M. et Mme [D] qui admettent qu’ils n’habitaient pas aux deux adresses figurant dans les actes à la date de leur signification, dont l’une était celle qui se trouvait mentionnée dans l’arrêt du 11 janvier 2012, ne démontrent pas en quoi les diligences de l’huissier de justice telles qu’il les décrit auraient été insuffisantes.
Les époux [D] justifient simplement avoir effectué à deux reprises en 2019 et 2021 leur changement d’adresse informatique sur leur espace particulier de l’administration fiscale mais ne démontrent pas qu’ils ont informé la société Consumer Finance de leur nouvelle adresse, ni que cette adresse figurait dans les pages blanches ou jaunes de l’annuaire.
La demande en nullité des actes de signification de l’arrêt et du commandement aux fins de saisie-vente au dernier domicile connu des époux [D] doit être rejetée.
Le jugement est confirmé en ses dispositions relatives aux dépens et à l’article 700 du code de procédure civile.
Les époux [D] dont le recours est rejeté sont condamnés aux dépens d’appel.

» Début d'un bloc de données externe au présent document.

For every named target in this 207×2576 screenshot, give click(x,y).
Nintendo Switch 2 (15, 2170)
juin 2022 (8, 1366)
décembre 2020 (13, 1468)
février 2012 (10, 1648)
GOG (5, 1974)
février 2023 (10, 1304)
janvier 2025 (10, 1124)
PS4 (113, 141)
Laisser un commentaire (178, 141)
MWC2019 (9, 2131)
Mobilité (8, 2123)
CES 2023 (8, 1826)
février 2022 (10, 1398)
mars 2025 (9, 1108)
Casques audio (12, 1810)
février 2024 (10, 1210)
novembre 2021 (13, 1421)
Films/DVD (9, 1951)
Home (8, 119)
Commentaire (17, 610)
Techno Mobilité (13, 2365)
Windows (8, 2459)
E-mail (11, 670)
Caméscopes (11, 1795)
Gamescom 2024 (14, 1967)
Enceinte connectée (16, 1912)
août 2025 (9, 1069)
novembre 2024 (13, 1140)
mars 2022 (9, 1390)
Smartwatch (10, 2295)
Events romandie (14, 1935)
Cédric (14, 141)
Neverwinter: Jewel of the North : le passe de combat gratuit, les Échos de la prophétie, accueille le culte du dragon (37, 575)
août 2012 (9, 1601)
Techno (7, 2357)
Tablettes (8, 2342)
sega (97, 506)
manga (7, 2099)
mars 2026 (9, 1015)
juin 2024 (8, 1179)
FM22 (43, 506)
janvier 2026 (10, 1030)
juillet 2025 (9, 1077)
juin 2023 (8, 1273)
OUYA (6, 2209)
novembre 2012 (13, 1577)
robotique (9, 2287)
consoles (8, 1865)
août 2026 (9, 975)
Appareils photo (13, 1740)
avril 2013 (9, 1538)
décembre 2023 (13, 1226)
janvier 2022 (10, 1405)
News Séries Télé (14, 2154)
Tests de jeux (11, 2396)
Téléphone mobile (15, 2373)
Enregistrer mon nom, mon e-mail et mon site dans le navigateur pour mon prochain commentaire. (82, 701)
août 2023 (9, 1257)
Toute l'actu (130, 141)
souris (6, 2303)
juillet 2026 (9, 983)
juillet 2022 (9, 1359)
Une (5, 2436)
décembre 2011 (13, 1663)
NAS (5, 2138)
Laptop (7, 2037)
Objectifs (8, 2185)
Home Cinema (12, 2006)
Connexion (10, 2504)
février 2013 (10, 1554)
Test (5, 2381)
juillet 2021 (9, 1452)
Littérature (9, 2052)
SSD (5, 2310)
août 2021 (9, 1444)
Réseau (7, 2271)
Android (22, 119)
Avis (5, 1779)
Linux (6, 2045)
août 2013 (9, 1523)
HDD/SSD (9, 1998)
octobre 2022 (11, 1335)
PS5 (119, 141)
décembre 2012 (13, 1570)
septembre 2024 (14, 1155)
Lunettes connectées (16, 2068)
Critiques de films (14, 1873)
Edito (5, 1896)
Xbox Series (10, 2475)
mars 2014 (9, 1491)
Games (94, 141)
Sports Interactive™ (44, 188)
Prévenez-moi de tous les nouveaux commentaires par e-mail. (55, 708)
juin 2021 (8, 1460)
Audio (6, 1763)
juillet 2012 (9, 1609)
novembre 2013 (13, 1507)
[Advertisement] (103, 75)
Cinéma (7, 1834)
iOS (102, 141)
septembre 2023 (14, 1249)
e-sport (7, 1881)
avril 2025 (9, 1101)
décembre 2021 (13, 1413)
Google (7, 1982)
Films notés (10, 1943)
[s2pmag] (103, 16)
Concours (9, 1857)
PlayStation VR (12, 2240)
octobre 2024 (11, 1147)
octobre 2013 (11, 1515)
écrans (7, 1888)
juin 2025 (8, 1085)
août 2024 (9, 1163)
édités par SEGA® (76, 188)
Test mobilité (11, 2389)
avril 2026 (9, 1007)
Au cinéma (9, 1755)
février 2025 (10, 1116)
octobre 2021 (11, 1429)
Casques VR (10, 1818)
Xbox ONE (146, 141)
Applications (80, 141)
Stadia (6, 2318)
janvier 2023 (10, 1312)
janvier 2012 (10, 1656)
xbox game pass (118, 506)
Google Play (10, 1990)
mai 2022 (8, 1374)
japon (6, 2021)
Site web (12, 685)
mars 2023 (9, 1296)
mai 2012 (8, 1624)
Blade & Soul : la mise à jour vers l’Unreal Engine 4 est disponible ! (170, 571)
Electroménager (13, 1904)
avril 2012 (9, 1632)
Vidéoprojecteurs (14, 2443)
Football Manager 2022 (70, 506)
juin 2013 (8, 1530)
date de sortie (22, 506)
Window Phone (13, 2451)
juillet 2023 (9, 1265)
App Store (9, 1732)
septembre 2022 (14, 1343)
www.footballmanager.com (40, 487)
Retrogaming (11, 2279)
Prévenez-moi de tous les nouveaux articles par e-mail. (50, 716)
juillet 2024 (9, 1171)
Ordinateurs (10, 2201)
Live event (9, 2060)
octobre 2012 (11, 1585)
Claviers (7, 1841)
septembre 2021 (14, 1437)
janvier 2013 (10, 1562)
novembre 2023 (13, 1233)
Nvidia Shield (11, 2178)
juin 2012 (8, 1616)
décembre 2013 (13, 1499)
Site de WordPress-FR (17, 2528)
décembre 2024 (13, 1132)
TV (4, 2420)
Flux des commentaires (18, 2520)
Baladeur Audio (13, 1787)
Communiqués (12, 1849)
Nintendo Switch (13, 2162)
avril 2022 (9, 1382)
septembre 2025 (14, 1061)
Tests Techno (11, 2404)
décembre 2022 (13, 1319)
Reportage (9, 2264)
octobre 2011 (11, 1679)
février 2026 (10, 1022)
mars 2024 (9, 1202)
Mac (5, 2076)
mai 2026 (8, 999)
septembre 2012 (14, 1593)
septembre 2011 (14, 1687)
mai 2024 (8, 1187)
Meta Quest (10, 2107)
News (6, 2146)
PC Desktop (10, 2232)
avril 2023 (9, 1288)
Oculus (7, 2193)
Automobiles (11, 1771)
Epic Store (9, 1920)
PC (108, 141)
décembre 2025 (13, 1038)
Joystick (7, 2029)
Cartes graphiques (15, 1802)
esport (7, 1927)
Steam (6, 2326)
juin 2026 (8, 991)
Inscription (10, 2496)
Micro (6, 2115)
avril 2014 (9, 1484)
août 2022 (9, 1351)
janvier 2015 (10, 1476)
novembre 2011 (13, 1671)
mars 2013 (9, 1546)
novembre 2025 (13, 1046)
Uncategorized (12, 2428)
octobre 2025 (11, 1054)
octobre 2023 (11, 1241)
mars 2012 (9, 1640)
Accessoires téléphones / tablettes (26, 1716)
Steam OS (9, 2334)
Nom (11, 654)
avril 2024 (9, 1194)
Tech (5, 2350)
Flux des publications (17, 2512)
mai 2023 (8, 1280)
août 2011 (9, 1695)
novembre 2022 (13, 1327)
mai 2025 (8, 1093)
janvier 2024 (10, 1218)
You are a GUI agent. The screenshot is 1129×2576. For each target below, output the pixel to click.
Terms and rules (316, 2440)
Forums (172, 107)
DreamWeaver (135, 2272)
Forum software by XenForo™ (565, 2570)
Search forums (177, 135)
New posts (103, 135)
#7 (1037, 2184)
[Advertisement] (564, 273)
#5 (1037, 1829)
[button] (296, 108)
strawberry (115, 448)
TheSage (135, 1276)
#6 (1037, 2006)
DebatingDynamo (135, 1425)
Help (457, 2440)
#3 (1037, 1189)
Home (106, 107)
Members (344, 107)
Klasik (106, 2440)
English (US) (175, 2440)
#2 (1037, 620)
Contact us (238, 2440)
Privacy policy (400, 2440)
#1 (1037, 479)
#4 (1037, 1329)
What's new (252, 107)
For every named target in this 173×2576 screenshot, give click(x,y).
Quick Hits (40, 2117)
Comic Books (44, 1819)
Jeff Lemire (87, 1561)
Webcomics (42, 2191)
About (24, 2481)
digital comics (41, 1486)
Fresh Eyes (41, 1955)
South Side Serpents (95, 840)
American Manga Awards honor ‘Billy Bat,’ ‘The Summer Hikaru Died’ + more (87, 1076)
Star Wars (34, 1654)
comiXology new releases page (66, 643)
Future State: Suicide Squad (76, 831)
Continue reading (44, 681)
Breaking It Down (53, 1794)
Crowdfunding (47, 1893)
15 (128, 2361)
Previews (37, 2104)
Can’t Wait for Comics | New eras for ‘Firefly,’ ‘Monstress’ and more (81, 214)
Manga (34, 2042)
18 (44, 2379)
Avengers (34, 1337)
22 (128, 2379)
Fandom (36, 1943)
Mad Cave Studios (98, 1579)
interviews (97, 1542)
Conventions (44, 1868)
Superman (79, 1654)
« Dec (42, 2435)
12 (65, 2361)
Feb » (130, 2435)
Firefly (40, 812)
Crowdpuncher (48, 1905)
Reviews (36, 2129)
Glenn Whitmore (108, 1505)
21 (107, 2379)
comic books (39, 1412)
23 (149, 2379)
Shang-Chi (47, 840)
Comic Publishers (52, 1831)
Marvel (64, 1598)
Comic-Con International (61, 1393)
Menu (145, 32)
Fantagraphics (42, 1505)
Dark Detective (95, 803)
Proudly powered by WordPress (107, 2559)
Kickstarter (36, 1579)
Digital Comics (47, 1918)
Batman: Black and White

L’équité ne commande pas de les condamner à payer à la société Eos France et à la société Huissiers réunis une indemnité de procédure en cause d’appel.
PAR CES MOTIFS
Statuant publiquement par arrêt mis à disposition au greffe et contradictoirement :
DECLARE irrecevables comme étant nouvelles les demandes des époux [D] tendant à la condamnation de la société Eos France d’avoir à leur verser des dommages et intérêts et aux fins de nullité de la saisie-attribution pratiquée le 11 février 2022
CONFIRME le jugement
Y AJOUTANT,
REJETTE la fin de non-recevoir tirée de la prescription de la procédure d’exécution de l’arrêt de la cour d’appel de Montpellier en date du 11 janvier 2012
REJETTE la demande en nullité des actes de signification dudit arrêt et du commandement de payer aux fins de saisie-vente en date du 11 janvier 2022
CONDAMNE in solidum les époux [D] aux dépens d’appel qui pourront être recouvrés par la société Eos France conformément aux dispositions de l’article 699 du code de procédure civile
REJETTE les demandes fondées sur l’article 700 du code de procédure civile en cause d’appel.